Luego, el ciudadano común debe soportar estoicamente tanto los efectos de la alta corrupción como también la pena de muerte asignada al azar por el peligroso delincuente común. Estas ideas penales, que poco y nada tienen en cuenta a dicho ciudadano, no sólo surgen de la mente limitada de un personaje nefasto para la vida social, sino que la mayor parte del sistema judicial sigue sus prerrogativas. La citada autora agrega: “La deslegitimación del sistema penal es alentada por la teoría del realismo jurídico-penal marginal, teoría propuesta por Zaffaroni, cuyas ideas fueron acogidas acríticamente por sus discípulos, jueces, fiscales y docentes universitarios que no perciben los riesgos de llevar al terreno operativo postulados que, si bien pueden ser la fuente de interesantes debates teóricos, no deberían ser puestos en práctica, tal como lo prueba el incremento del delito de los últimos años” (De “Ausencia perpetua”-Debate-Buenos Aires 2013).
Recientemente, en un noticiero televisivo, se decía que el 70% de los “motochorros” eran de origen colombiano.
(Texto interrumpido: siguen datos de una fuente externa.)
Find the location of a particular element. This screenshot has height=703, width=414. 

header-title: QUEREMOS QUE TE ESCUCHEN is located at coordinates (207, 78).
Esto implica que la “justicia” argentina, protectora del peligroso delincuente, ha favorecido el ingreso de delincuentes extranjeros que encuentran en nuestra sociedad mejores condiciones “laborales” para realizar sus actividades. “Pese a esta forzada caricaturización del delincuente, es innegable que éste hace un balance del costo-beneficio, pues le inquieta la debilidad o la fortaleza del sistema de investigación criminal que determina la aplicación de la norma o los instrumentos legales que se emplean para hacerla efectiva. Y si el delincuente no se intimida ante la comisión de un crimen, no es por falta de temor sino porque cree que, en caso de ser apresado, podrá eludir el castigo”.
“Con su complicidad, el Estado insiste en su experimento social que se vale de esta matriz conceptual como de un instrumento homicida tan legal como ilegítimo. Hay dos vías no excluyentes para combatir el delito: una se construye a partir de políticas sociales autosustentables basadas en la escolarización de calidad, en la formación de los jóvenes en escuelas técnicas y de oficios y en la creación de fuentes genuinas de trabajo. Pero como es lenta y aporta escaso rédito político a corto plazo, la oportunidad de implementarla se perdió en los últimos años con la ejecución de políticas asistencialistas que no contribuyeron a disminuir la delincuencia”.